--- start ---

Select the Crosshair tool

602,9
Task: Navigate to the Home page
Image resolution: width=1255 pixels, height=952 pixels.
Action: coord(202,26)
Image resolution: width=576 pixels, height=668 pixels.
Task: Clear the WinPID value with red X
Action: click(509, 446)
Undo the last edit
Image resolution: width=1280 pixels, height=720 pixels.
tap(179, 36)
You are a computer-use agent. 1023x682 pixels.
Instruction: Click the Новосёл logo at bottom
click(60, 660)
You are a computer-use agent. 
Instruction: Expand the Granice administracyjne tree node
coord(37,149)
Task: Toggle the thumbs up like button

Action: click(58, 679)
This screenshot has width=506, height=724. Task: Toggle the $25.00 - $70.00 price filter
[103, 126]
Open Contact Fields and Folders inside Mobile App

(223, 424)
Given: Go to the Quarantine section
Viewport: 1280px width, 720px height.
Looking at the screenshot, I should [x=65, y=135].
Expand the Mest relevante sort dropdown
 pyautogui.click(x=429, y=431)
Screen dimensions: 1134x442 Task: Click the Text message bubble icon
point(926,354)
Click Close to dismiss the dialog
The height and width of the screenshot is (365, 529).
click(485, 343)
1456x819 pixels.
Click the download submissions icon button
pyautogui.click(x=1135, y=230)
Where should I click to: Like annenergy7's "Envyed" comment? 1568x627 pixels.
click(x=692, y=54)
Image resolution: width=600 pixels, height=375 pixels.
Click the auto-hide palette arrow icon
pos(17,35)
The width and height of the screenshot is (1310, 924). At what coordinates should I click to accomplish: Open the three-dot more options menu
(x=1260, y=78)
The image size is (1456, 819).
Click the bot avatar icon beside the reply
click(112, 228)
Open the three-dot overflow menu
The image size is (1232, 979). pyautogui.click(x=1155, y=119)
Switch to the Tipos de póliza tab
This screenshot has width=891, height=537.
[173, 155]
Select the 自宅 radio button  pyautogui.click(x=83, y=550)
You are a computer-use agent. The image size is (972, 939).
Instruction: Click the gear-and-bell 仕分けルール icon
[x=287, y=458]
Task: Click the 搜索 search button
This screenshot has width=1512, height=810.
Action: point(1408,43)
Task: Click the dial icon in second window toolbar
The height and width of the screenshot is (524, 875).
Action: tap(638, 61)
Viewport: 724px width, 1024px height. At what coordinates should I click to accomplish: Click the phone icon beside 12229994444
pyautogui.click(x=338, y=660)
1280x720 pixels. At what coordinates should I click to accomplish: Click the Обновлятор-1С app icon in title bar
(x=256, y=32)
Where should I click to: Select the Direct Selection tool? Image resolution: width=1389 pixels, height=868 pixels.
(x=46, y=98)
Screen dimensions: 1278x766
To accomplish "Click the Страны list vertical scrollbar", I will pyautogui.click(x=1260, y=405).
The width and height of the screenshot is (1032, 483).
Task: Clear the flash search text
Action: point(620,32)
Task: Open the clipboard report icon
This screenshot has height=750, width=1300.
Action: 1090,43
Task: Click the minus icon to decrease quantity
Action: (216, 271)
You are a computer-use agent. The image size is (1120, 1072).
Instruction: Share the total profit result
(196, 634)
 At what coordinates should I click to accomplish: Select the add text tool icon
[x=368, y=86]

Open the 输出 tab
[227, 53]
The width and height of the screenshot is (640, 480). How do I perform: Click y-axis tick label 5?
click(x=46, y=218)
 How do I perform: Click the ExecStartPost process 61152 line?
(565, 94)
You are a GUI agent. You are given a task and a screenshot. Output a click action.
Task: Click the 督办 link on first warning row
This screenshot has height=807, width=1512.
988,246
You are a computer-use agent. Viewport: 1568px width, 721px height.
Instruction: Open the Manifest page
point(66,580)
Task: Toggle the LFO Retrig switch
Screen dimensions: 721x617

--- end ---

EXERCISE GOAL ->
Give all the entries above as a numbered list, leaving out the blank lines.

SOLUTION FOR THIS PROBLEM ->
1. Select the Crosshair tool
2. 602,9
3. Task: Navigate to the Home page
4. Image resolution: width=1255 pixels, height=952 pixels.
5. Action: coord(202,26)
6. Image resolution: width=576 pixels, height=668 pixels.
7. Task: Clear the WinPID value with red X
8. Action: click(509, 446)
9. Undo the last edit
10. Image resolution: width=1280 pixels, height=720 pixels.
11. tap(179, 36)
12. You are a computer-use agent. 1023x682 pixels.
13. Instruction: Click the Новосёл logo at bottom
14. click(60, 660)
15. You are a computer-use agent. 
16. Instruction: Expand the Granice administracyjne tree node
17. coord(37,149)
18. Task: Toggle the thumbs up like button
19. Action: click(58, 679)
20. This screenshot has width=506, height=724. Task: Toggle the $25.00 - $70.00 price filter
21. [103, 126]
22. Open Contact Fields and Folders inside Mobile App
23. (223, 424)
24. Given: Go to the Quarantine section
25. Viewport: 1280px width, 720px height.
26. Looking at the screenshot, I should [x=65, y=135].
27. Expand the Mest relevante sort dropdown
28.  pyautogui.click(x=429, y=431)
29. Screen dimensions: 1134x442 Task: Click the Text message bubble icon
30. point(926,354)
31. Click Close to dismiss the dialog
32. The height and width of the screenshot is (365, 529).
33. click(485, 343)
34. 1456x819 pixels.
35. Click the download submissions icon button
36. pyautogui.click(x=1135, y=230)
37. Where should I click to: Like annenergy7's "Envyed" comment? 1568x627 pixels.
38. click(x=692, y=54)
39. Image resolution: width=600 pixels, height=375 pixels.
40. Click the auto-hide palette arrow icon
41. pos(17,35)
42. The width and height of the screenshot is (1310, 924). At what coordinates should I click to accomplish: Open the three-dot more options menu
43. (x=1260, y=78)
44. The image size is (1456, 819).
45. Click the bot avatar icon beside the reply
46. click(112, 228)
47. Open the three-dot overflow menu
48. The image size is (1232, 979). pyautogui.click(x=1155, y=119)
49. Switch to the Tipos de póliza tab
50. This screenshot has width=891, height=537.
51. [173, 155]
52. Select the 自宅 radio button  pyautogui.click(x=83, y=550)
53. You are a computer-use agent. The image size is (972, 939).
54. Instruction: Click the gear-and-bell 仕分けルール icon
55. [x=287, y=458]
56. Task: Click the 搜索 search button
57. This screenshot has width=1512, height=810.
58. Action: point(1408,43)
59. Task: Click the dial icon in second window toolbar
60. The height and width of the screenshot is (524, 875).
61. Action: tap(638, 61)
62. Viewport: 724px width, 1024px height. At what coordinates should I click to accomplish: Click the phone icon beside 12229994444
63. pyautogui.click(x=338, y=660)
64. 1280x720 pixels. At what coordinates should I click to accomplish: Click the Обновлятор-1С app icon in title bar
65. (x=256, y=32)
66. Where should I click to: Select the Direct Selection tool? Image resolution: width=1389 pixels, height=868 pixels.
67. (x=46, y=98)
68. Screen dimensions: 1278x766
69. To accomplish "Click the Страны list vertical scrollbar", I will pyautogui.click(x=1260, y=405).
70. The width and height of the screenshot is (1032, 483).
71. Task: Clear the flash search text
72. Action: point(620,32)
73. Task: Open the clipboard report icon
74. This screenshot has height=750, width=1300.
75. Action: 1090,43
76. Task: Click the minus icon to decrease quantity
77. Action: (216, 271)
78. You are a computer-use agent. The image size is (1120, 1072).
79. Instruction: Share the total profit result
80. (196, 634)
81.  At what coordinates should I click to accomplish: Select the add text tool icon
82. [x=368, y=86]
83. Open the 输出 tab
84. [227, 53]
85. The width and height of the screenshot is (640, 480). How do I perform: Click y-axis tick label 5?
86. click(x=46, y=218)
87.  How do I perform: Click the ExecStartPost process 61152 line?
88. (565, 94)
89. You are a GUI agent. You are given a task and a screenshot. Output a click action.
90. Task: Click the 督办 link on first warning row
91. This screenshot has height=807, width=1512.
92. 988,246
93. You are a computer-use agent. Viewport: 1568px width, 721px height.
94. Instruction: Open the Manifest page
95. point(66,580)
96. Task: Toggle the LFO Retrig switch
97. Screen dimensions: 721x617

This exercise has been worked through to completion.